If You Are Truly Pro-Life, You’d Vote Democrat

If You Are Truly Pro-Life, You’d Vote Democrat September 4, 2012

It’s disappointing to see Christianity watered-down to a single hot-button political issue, but since so many of the responses to posts on this site and facebook have focused exclusively on abortion, I wanted to address it.  If you believe “Life” is the sole issue Christians should vote on, I don’t see how you could do anything but vote Democrat.

Some could argue that what a Party says is more important than what it actually does when it comes to abortion.  But if you really care about protecting the unborn and believe saving those lives is more important than merely talking about how we should, you need to vote Democrat.

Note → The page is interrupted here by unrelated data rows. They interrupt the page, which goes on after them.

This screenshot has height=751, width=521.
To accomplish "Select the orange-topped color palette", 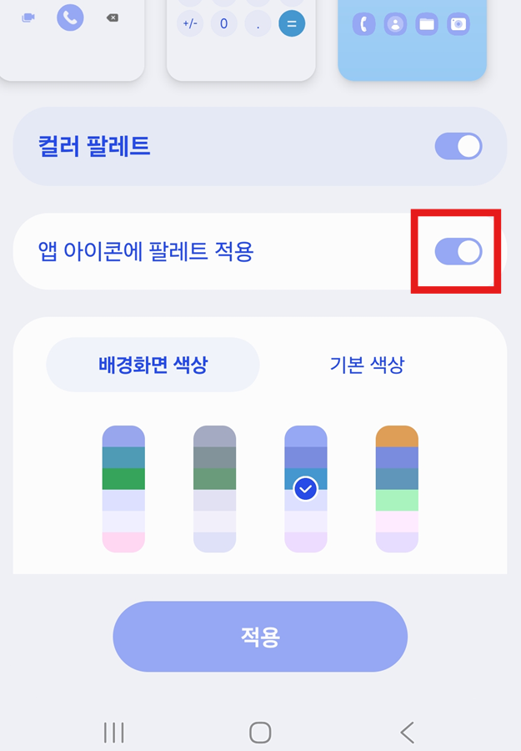I will click(396, 488).
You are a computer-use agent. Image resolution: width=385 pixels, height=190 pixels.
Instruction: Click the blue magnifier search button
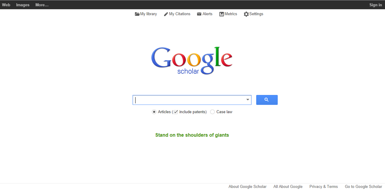[267, 100]
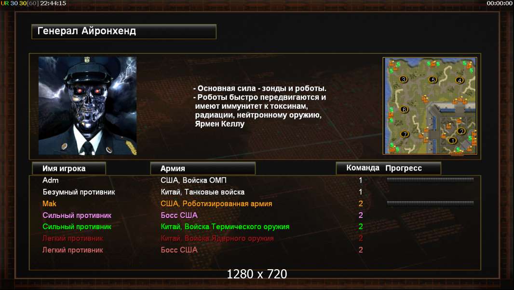The width and height of the screenshot is (514, 290).
Task: Click the Команда Прогресс header
Action: tap(389, 168)
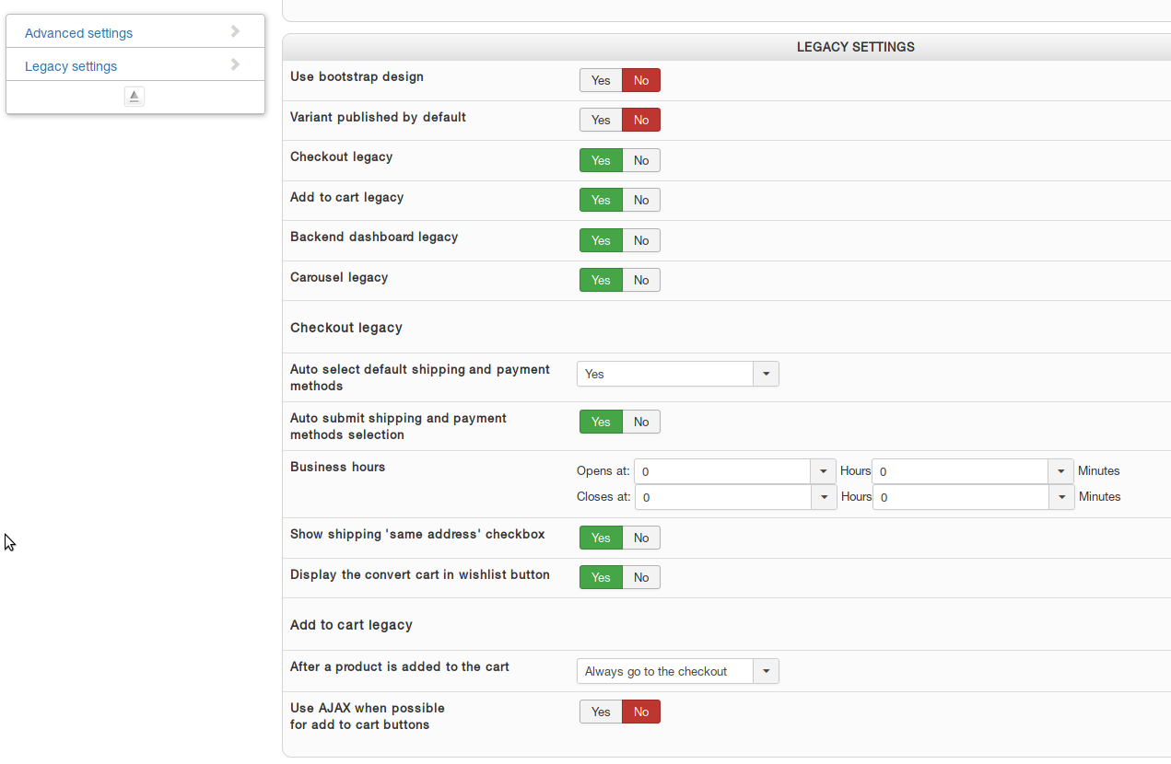
Task: Disable Backend dashboard legacy with No
Action: [641, 240]
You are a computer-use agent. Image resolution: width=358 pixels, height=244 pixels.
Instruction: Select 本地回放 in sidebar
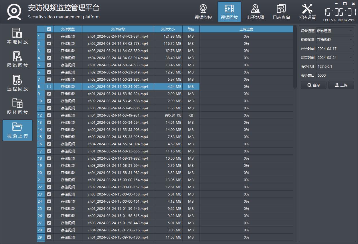coord(17,36)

The truth is that whether a person IDs as “pro-life” or “pro-choice,” we should all be able to agree that 1-in-5 pregnancies in this country ending in abortion reflects a serious societal problem that needs to be addressed.  The question is what do we do about it? 

The Republican and Religious Right’s focus on criminalization and overturning Roe may makes proponents feel good, but it does not help the unborn.  Republicans first made this a political issue back in the late 1970s, and we have as many abortions now as we had then.  Despite decades of campaign promises and a period where 7 of 9 Supreme Court Justices were GOP appointees and Republicans controlled the White House and both branches of Congress, Roe remains the law of the land. 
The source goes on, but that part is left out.